La contrepartie à payer du côté des revenus de l’épargne ne doit pas être telle que la classe moyenne ait l’impression d’une opération de dupes. Une part proportionnée de l’effort doit être reportée sur les détenteurs de revenus et de fortunes qui sont réellement de niveau international. Si la résidence principale est exonérée au titre l’impôt sur le patrimoine par exemple la classe moyenne sera gagnante.
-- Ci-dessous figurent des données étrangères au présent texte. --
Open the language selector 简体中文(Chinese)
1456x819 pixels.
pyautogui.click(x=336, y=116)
D'une certaine façon, cette déclaration est typique des problèmes que posent toute réforme fiscale quand on ne veut pas perdre de recettes: on cherche à ce qu'il n'y ait pas de perdants, ce qui fait qu'en fait, on voit mal ce qui changera véritablement, sauf à trouver une ressource qui n'est pas dans le seul champ de l'impôt à changer et qui présente l'agréable caractéristique de ne pas pouvoir trop protester. Le sénateur Marini veut ainsi tout et son contraire.
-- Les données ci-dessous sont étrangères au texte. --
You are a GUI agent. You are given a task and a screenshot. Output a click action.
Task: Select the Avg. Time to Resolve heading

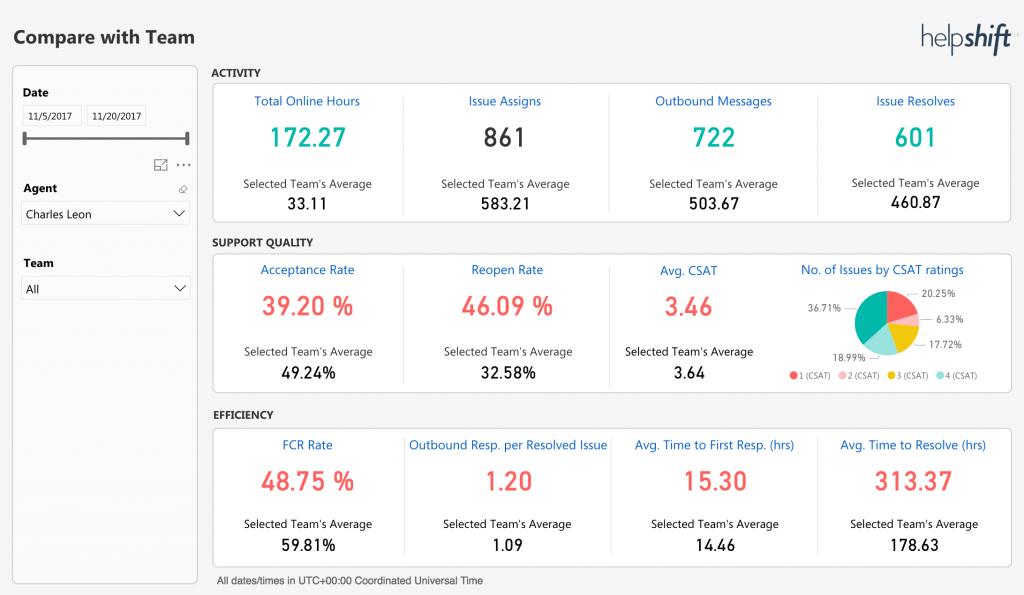[x=913, y=445]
  • Il déclare dans un rapport sénatorial que les tranches supérieures ont des taux potentiellement confiscatoires. La conclusion logique est donc que les fortunes de niveau international paient moins d'ISF.
  • Il déclare dans cette interview que les classes moyennes et moyennes supérieures ne doivent pas payer plus mais plutôt moins et il propose en conséquence de supprimer la première tranche de cet impôt.
  • Que cet impôt au caractère immobilier marqué doit voir disparaître la contribution des résidences principales, pourtant un élément de revenu réel. C'est aussi un élément facilement taxable, les immeubles ne pouvant par définition quitter le territoire.
  • Que la réforme ne doit pas coûter à l'état

En bref, personne ne doit payer plus, mais cela ne doit rien coûter!
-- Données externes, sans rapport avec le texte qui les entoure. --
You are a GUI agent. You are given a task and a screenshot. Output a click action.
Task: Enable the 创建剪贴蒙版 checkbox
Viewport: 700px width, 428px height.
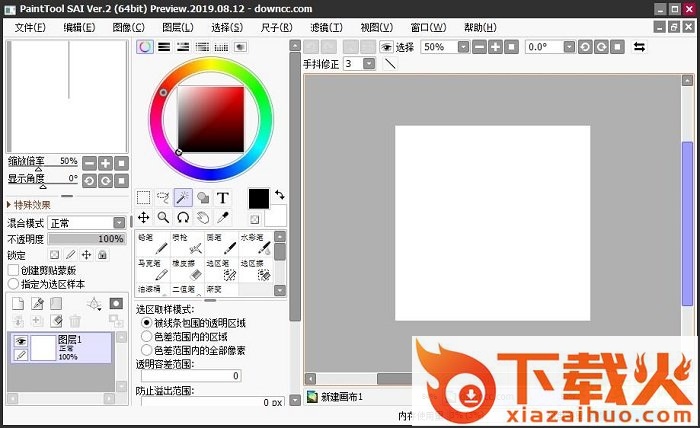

Il est évident que dans le contexte actuel, tout changement dans la loi fiscale implique qu'il y ait des perdants. Sans cela, soit l'état y perd, soit il n'y a pas en fait de changement. Si ce sont toujours ceux qui payaient qui paient encore, l'opération de dupes est aussi rapidement démasquée que lorsque ce sont d'autres qui prennent le relais.
Une réforme de l'ISF est aussi plus largement un choix entre efficacité et justice. Lever de l'argent est le premier but des impôts, mais maximiser leur rendement n'est pas forcément juste, surtout si on veut aussi minimiser les efforts pour les lever. Parmi les impôts les plus importants en France figurent la TVA et la CSG, des impôts qui ne s'embarrassent pas spécialement de considérations de justice sociale mais qui l'incroyable avantage d'être difficiles à frauder. En cela, le sénateur Marini me semble commettre une erreur et se contredire. Remarquer que l'impôt est punitif revient à une critique d'efficacité, les gens se mettant à développer des comportements d'évitement. Si on veut plus d'efficacité, il faut taxer plus largement, à des taux plus faibles et donc la classe moyenne doit payer plus. L'impôt foncier — notamment sur la résidence principale — doit être augmenté si on veut plus d'efficacité: il faut bien habiter quelque part...

Conclusions

Pour conclure, l'ISF est un impôt qui est symbolique mais dont l'inefficacité est criante. Le moyen le plus simple de l'éviter semble encore être de minimiser outrageusement son patrimoine ou de le disposer de façon judicieuse. Les contribuables y sont fortement incités, notamment pour les plus riches d'entre eux, du fait des taux marginaux très élevés par rapport aux rendement faciaux actuels. Du fait de sa faible importance, le remplacer semble faisable, même si on se limite aux impôts sur le capital, l'impôt sur les successions pouvant apporter un certain secours. Toutefois se limiter aux revenus réels (par opposition au revenu fictif que procure une résidence principale) paraît un peu juste pour le remplacer sans perte.
L'objectif des parlementaires de la majorité semble être de supprimer l'imposition au titre de la résidence principale, alors même que c'est à la fois un élément de revenu et quelque chose d'aisément taxable. L'objectif avoué de Nicolas Sarkozy est de taxer les seuls revenus. Dans ce cadre, on voit mal comment une suppression de l'ISF peut s'effectuer sans perte pour l'état. À moins que, comme pour bon nombre de changements effectués durant ce quinquennat, la suppression ne soit que de façade et que l'essentiel de cet impôt persiste sous un autre nom ou, encore pire, de multiples petits impôts.